• _What you are asked to do_: For the listing below, print exactly the lines from the line with "Where should I click to: Click the hide" to the line with "Toggle the Artificial", both included, and nothing beyond them.
====
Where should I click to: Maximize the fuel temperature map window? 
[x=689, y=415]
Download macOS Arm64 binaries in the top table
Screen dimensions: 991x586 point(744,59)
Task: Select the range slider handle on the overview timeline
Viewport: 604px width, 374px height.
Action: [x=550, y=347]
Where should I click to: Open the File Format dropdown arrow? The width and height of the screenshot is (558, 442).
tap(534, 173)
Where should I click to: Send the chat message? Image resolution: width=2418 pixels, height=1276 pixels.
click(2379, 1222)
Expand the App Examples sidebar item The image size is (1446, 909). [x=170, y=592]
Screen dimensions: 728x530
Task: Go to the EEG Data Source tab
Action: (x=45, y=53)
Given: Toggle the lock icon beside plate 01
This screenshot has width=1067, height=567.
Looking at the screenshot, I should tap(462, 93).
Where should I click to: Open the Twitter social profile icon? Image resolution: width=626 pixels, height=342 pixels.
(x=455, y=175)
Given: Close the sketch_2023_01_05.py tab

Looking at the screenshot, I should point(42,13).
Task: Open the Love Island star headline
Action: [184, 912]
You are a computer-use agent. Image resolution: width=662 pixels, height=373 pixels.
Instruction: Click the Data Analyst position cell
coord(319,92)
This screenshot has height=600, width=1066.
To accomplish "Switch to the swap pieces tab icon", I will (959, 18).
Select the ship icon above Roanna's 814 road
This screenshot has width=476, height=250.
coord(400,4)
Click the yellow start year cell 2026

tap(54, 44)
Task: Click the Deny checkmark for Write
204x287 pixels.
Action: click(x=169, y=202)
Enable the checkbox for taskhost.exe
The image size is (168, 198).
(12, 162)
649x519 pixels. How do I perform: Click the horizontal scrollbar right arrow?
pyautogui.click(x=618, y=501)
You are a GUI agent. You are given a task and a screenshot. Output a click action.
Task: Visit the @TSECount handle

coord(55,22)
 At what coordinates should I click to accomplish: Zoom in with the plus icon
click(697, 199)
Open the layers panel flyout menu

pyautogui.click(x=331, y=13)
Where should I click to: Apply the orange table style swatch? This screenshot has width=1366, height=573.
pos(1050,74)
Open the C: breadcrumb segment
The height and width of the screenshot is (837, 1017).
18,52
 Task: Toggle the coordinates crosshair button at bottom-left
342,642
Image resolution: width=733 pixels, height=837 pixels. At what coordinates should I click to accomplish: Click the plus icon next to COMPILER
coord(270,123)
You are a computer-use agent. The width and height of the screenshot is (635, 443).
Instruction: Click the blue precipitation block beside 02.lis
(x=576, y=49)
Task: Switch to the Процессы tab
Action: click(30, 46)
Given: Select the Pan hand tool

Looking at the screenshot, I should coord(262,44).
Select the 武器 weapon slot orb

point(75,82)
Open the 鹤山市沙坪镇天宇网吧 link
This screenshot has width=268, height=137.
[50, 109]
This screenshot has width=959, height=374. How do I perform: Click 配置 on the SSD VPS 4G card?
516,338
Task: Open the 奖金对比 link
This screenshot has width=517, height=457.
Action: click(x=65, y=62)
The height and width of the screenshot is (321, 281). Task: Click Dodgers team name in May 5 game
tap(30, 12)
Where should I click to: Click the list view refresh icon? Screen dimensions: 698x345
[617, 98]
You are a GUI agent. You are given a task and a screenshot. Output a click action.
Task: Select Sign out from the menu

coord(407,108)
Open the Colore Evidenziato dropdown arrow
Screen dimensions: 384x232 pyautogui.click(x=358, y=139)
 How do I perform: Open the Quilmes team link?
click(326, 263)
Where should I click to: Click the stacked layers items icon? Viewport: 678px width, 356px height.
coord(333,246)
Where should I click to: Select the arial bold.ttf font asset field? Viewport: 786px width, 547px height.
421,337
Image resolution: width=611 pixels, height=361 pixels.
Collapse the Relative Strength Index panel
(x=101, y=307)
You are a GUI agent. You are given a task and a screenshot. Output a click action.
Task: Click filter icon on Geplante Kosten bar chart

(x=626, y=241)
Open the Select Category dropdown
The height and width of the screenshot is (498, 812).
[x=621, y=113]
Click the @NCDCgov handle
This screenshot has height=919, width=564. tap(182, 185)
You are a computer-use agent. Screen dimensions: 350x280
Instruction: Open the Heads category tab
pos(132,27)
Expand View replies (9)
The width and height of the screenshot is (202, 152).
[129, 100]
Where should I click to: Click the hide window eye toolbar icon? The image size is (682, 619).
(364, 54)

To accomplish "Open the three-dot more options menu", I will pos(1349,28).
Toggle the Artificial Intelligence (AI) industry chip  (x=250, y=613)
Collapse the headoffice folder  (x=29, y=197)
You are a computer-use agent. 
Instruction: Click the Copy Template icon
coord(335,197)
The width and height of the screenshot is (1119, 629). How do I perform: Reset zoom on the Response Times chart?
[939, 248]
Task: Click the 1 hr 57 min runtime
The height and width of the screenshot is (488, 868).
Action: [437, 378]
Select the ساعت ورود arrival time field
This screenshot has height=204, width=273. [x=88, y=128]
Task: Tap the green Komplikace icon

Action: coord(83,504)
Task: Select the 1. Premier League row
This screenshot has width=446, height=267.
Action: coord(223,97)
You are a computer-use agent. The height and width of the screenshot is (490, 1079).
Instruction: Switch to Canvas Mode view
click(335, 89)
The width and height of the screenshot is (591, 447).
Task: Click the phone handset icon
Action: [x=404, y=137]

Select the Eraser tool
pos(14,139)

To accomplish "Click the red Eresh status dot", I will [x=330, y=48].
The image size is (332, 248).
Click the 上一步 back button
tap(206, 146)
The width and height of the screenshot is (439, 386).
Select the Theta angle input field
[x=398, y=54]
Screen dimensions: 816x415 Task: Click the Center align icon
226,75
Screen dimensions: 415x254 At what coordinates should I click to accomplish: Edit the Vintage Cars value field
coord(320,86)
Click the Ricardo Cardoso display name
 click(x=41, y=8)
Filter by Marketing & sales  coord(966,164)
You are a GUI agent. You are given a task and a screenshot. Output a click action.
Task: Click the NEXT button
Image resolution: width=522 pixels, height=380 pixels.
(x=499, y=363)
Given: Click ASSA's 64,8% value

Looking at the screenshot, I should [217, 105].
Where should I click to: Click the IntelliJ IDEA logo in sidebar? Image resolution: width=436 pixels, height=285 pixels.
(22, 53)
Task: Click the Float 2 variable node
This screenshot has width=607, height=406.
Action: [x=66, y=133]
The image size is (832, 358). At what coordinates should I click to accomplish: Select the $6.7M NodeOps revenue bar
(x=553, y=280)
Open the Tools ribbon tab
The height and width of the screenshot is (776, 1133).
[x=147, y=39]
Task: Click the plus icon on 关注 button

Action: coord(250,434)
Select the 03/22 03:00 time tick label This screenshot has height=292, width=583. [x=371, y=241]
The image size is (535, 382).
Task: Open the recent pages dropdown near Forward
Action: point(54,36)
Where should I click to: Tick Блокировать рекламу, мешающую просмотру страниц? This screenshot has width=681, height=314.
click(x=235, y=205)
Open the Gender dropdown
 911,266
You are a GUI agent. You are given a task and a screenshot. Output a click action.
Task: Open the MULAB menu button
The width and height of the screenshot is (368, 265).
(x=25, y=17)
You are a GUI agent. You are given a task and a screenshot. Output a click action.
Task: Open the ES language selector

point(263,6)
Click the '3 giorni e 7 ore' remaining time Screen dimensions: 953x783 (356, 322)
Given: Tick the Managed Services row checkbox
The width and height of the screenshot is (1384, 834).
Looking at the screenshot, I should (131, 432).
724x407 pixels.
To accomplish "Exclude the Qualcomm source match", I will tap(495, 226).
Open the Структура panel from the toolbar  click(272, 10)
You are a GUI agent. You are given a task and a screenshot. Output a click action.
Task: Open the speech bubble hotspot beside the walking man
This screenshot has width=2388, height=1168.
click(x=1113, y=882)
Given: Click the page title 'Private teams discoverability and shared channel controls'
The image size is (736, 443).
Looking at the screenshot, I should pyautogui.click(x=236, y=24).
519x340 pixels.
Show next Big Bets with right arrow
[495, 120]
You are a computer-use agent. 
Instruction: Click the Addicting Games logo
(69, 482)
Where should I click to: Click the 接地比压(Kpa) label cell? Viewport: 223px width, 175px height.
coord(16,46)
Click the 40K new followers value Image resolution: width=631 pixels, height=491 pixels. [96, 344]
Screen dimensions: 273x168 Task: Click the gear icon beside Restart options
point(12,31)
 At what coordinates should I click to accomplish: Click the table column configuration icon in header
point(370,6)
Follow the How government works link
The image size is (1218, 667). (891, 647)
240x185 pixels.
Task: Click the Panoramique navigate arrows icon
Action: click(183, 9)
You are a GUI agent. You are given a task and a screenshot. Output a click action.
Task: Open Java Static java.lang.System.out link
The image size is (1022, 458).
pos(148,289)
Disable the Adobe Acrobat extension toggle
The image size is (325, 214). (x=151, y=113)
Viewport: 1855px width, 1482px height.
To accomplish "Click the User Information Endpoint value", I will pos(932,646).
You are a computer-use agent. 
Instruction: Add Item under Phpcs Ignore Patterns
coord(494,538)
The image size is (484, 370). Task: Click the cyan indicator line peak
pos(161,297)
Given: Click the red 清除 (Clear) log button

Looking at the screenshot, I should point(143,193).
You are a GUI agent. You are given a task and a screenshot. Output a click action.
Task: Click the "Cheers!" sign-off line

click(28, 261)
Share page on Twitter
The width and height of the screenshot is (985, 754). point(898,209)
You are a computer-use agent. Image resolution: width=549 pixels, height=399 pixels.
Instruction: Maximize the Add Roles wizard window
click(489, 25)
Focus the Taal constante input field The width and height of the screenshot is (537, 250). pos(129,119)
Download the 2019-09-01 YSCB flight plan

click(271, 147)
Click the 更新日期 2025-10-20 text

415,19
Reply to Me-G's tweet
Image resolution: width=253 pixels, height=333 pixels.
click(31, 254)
====
• _Exercise result_:
Where should I click to: Click the hide window eye toolbar icon? The image size is (682, 619).
(364, 54)

To accomplish "Open the three-dot more options menu", I will pos(1349,28).
Toggle the Artificial Intelligence (AI) industry chip  (x=250, y=613)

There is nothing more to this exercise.